Because you want to play a dragon person. Is that not enough? Does every racial pick have to have some deep philosophical reason why you wish to play that race instead of simple aesthetics and playing with ideas of being a dragon person?

You're a fucking hipster, stop pretending you're anything but.

Why do you want to play a dragon person, other than aesthetics?

No idea, user. If most of the worldbuilding expresses humans as a unified race, it's as good as anything else, but if there's differences in culture and whatnot, there's probably not much reason to have non-humans other than having mechanical differences, but humans could do those too.

Thing is most people don't want to commit to such things because humans are the default, safe option for most people, as far as I understand.

>why you wish to play that race instead of simple aesthetics and playing with ideas of being a dragon person?
This guy mostly gets it.
Still, I don't know why humans couldn't fit in to have a community of people that act like dragon people. Hell, it's a great idea. I'll use it at some point.

What makes me a hipster?

Even in a world with X, why not just play a human with a different culture?

Humor me.

A lot of character decisions are made based on aesthetics. Artistic taste is often it's own reason.

>there's probably not much reason to have non-humans other than having mechanical differences, but humans could do those too.

You could go the other way there too. Why have humans if non-humans can fill whatever role humans do?

Oh yeah, of course. Apparently most people hadn't thought of having humans fill in the role of what non-humans can do, but the other way around, anthropomorphism, is stupidly common.

Dunno, I guess I just dont have respect for people who want to play something so outlandish. I get that its a fantasy, but playing as something so weird just seems like a play for attention or attempting to bend the game into your own weird noninclusive story around your epic dragon man. Were it a setting with nothing but beast/weird races it'd make more sense I guess.

I dunno, settings without humans are relatively uncommon even when humans offer nothing other than 'Oh, humans exist and are very average'

Id be fine with that, I actually hinted at that near the end of , but having both seems kinda dumb.

Well, to consider setting, you can make humans the most outlandish thing in the game, and being humans is automatically being speshul, in context. It all depends, really. If a race of dragon people is commonplace, then it's not really all that big of a deal.

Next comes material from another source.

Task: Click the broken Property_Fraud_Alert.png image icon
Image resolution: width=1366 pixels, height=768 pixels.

... Yeah, that's the thing. Humans are "average", and their cultural values are usually nothing special or particularily interesting. You may say, yes, I want to have a self-made character, but characters don't ever exist in a vacuum. Outside influences and such enrich and spice up the setting. Might as well use them. The setting needs people as much as people need the setting and whatnot.

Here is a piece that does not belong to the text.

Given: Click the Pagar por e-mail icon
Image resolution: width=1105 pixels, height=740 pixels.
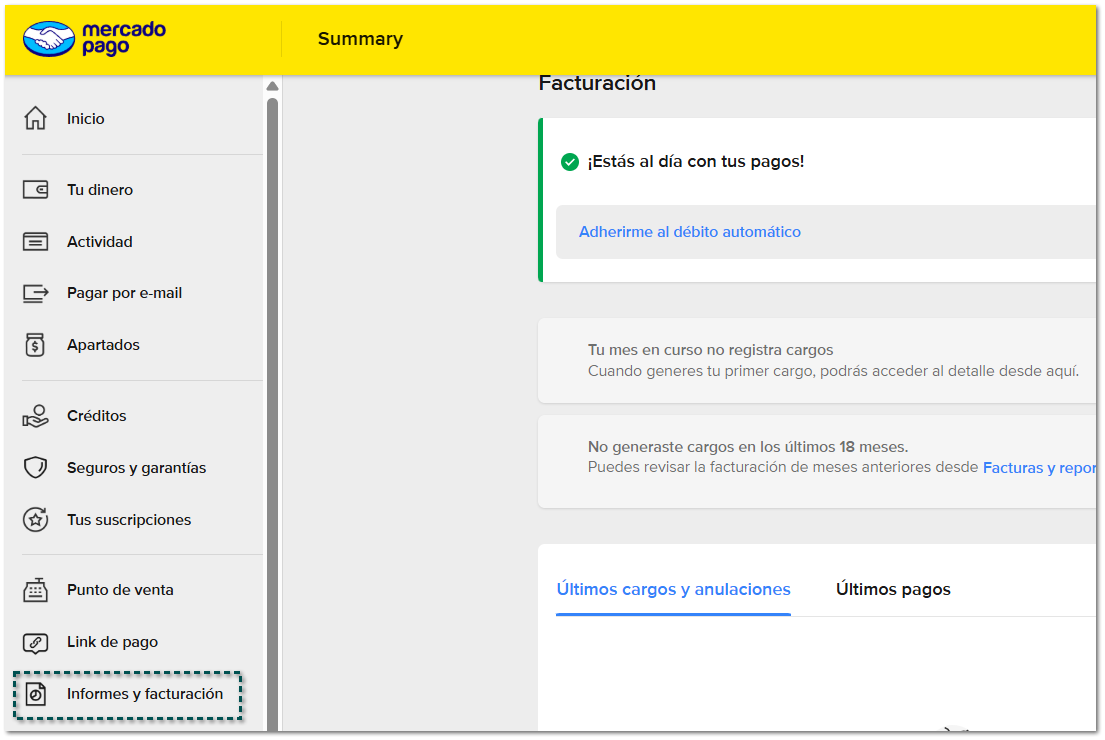Looking at the screenshot, I should 35,293.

>playing as something so weird just seems like a play for attention or attempting to bend the game into your own weird noninclusive story around your epic dragon man
Except he comes from an entire race of these people, who obviously have existed for a very long time and probably have had friendly relation with many cultures and races. There is more than likely many epic dragon men within the setting. Ancient Heroes of dragonborn kind who did epic things and their stories handed down through the ages. There are probably entire communities of dragonborn farmers and butchers and commoners, who are just as much people as the humans or elves or whatever else.

And this speaks to some weird psychological hangups you have about nonconformism and people being different. Besides that they are PCs, they are going to be weird and special just by dint of being the main characters of the story.

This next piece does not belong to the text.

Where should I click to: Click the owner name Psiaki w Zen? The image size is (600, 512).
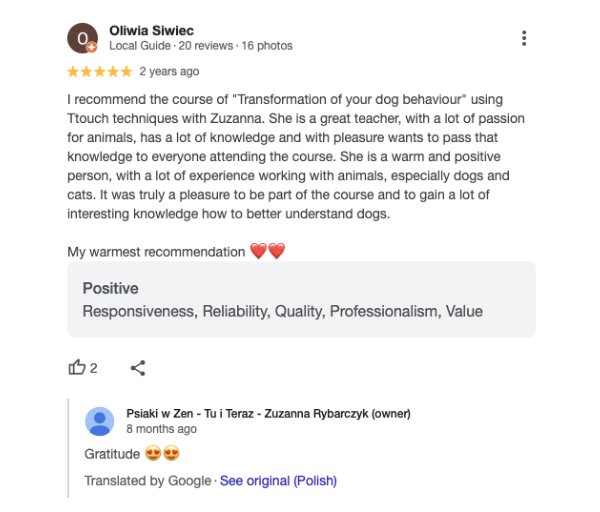click(268, 414)
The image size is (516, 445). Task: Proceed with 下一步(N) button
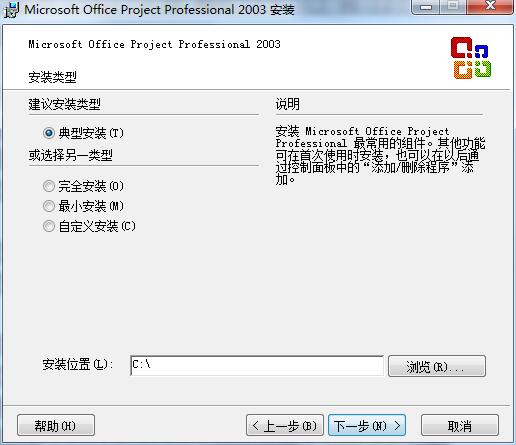(367, 425)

Thats my biggest problem with D&Ds settings; there's no real indication of what's commonplace and what isnt. Is this magical artifact amazing or is it like a collectors item? Is a first encounter with a beast race like meeting somebody from mars, or laos?

>but its really a crutch that prevents you from developing real, fleshed out characters
Why?
How does making my character a fantasy race prevent me from making them an interesting character?